§ **Task directions**
In full and without alteration, write out the data below.

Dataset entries
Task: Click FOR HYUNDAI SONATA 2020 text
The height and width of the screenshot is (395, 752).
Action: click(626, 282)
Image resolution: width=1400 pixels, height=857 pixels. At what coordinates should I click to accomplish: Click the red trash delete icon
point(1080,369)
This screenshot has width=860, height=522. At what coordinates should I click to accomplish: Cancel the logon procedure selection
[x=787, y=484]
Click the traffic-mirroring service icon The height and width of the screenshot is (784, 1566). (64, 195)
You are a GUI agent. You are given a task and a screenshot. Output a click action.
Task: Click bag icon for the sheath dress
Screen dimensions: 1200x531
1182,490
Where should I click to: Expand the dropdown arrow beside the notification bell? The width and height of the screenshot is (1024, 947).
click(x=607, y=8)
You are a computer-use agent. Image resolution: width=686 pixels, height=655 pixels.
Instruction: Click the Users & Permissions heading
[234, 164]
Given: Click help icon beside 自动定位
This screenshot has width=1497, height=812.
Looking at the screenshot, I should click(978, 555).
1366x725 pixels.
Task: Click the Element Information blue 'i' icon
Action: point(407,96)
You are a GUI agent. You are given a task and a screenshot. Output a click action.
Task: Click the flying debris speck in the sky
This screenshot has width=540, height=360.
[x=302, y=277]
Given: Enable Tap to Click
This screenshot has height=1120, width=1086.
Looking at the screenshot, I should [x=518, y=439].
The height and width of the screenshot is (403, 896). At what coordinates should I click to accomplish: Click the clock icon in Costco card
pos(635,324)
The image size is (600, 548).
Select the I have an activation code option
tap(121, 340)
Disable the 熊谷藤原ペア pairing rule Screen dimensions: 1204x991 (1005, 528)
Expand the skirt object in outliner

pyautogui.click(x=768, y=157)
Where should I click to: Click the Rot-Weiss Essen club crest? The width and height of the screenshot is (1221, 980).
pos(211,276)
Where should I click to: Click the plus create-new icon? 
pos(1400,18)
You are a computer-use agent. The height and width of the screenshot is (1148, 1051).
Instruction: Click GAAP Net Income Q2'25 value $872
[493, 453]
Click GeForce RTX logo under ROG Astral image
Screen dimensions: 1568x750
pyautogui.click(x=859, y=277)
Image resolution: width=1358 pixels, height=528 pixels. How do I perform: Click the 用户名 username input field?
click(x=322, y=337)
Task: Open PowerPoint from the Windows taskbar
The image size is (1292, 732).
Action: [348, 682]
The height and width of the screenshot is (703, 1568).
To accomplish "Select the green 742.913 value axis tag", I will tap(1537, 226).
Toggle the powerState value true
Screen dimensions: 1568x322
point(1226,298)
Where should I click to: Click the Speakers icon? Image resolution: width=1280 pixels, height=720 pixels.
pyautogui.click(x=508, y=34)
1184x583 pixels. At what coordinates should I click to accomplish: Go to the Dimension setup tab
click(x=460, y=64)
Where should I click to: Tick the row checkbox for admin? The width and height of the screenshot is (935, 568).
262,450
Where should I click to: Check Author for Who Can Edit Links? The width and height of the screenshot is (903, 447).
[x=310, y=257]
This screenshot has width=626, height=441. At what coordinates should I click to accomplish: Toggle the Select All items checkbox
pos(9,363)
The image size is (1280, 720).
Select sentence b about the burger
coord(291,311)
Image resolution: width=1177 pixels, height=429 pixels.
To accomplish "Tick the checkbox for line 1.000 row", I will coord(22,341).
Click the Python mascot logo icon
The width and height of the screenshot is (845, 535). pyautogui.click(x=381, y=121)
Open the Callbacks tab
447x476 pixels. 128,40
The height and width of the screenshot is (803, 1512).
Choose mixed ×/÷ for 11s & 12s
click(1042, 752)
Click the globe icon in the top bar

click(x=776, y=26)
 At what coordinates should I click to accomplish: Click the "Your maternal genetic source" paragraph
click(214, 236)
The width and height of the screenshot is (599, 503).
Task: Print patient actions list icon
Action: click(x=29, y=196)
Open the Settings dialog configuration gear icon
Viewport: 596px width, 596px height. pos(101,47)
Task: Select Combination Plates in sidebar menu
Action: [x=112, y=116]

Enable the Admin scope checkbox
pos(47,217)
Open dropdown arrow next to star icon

§ **Output below**
Task: Click FOR HYUNDAI SONATA 2020 text
The height and width of the screenshot is (395, 752).
Action: click(626, 282)
Image resolution: width=1400 pixels, height=857 pixels. At what coordinates should I click to accomplish: Click the red trash delete icon
point(1080,369)
This screenshot has width=860, height=522. At what coordinates should I click to accomplish: Cancel the logon procedure selection
[x=787, y=484]
Click the traffic-mirroring service icon The height and width of the screenshot is (784, 1566). (64, 195)
You are a GUI agent. You are given a task and a screenshot. Output a click action.
Task: Click bag icon for the sheath dress
Screen dimensions: 1200x531
1182,490
Where should I click to: Expand the dropdown arrow beside the notification bell? The width and height of the screenshot is (1024, 947).
click(x=607, y=8)
You are a computer-use agent. Image resolution: width=686 pixels, height=655 pixels.
Instruction: Click the Users & Permissions heading
[234, 164]
Given: Click help icon beside 自动定位
This screenshot has width=1497, height=812.
Looking at the screenshot, I should click(978, 555).
1366x725 pixels.
Task: Click the Element Information blue 'i' icon
Action: point(407,96)
You are a GUI agent. You are given a task and a screenshot. Output a click action.
Task: Click the flying debris speck in the sky
This screenshot has width=540, height=360.
[x=302, y=277]
Given: Enable Tap to Click
This screenshot has height=1120, width=1086.
Looking at the screenshot, I should [x=518, y=439].
The height and width of the screenshot is (403, 896). At what coordinates should I click to accomplish: Click the clock icon in Costco card
pos(635,324)
The image size is (600, 548).
Select the I have an activation code option
tap(121, 340)
Disable the 熊谷藤原ペア pairing rule Screen dimensions: 1204x991 (1005, 528)
Expand the skirt object in outliner

pyautogui.click(x=768, y=157)
Where should I click to: Click the Rot-Weiss Essen club crest? The width and height of the screenshot is (1221, 980).
pos(211,276)
Where should I click to: Click the plus create-new icon? 
pos(1400,18)
You are a computer-use agent. The height and width of the screenshot is (1148, 1051).
Instruction: Click GAAP Net Income Q2'25 value $872
[493, 453]
Click GeForce RTX logo under ROG Astral image
Screen dimensions: 1568x750
pyautogui.click(x=859, y=277)
Image resolution: width=1358 pixels, height=528 pixels. How do I perform: Click the 用户名 username input field?
click(x=322, y=337)
Task: Open PowerPoint from the Windows taskbar
The image size is (1292, 732).
Action: [348, 682]
The height and width of the screenshot is (703, 1568).
To accomplish "Select the green 742.913 value axis tag", I will tap(1537, 226).
Toggle the powerState value true
Screen dimensions: 1568x322
point(1226,298)
Where should I click to: Click the Speakers icon? Image resolution: width=1280 pixels, height=720 pixels.
pyautogui.click(x=508, y=34)
1184x583 pixels. At what coordinates should I click to accomplish: Go to the Dimension setup tab
click(x=460, y=64)
Where should I click to: Tick the row checkbox for admin? The width and height of the screenshot is (935, 568).
262,450
Where should I click to: Check Author for Who Can Edit Links? The width and height of the screenshot is (903, 447).
[x=310, y=257]
This screenshot has width=626, height=441. At what coordinates should I click to accomplish: Toggle the Select All items checkbox
pos(9,363)
The image size is (1280, 720).
Select sentence b about the burger
coord(291,311)
Image resolution: width=1177 pixels, height=429 pixels.
To accomplish "Tick the checkbox for line 1.000 row", I will coord(22,341).
Click the Python mascot logo icon
The width and height of the screenshot is (845, 535). pyautogui.click(x=381, y=121)
Open the Callbacks tab
447x476 pixels. 128,40
The height and width of the screenshot is (803, 1512).
Choose mixed ×/÷ for 11s & 12s
click(1042, 752)
Click the globe icon in the top bar

click(x=776, y=26)
 At what coordinates should I click to accomplish: Click the "Your maternal genetic source" paragraph
click(214, 236)
The width and height of the screenshot is (599, 503).
Task: Print patient actions list icon
Action: click(x=29, y=196)
Open the Settings dialog configuration gear icon
Viewport: 596px width, 596px height. pos(101,47)
Task: Select Combination Plates in sidebar menu
Action: [x=112, y=116]

Enable the Admin scope checkbox
pos(47,217)
Open dropdown arrow next to star icon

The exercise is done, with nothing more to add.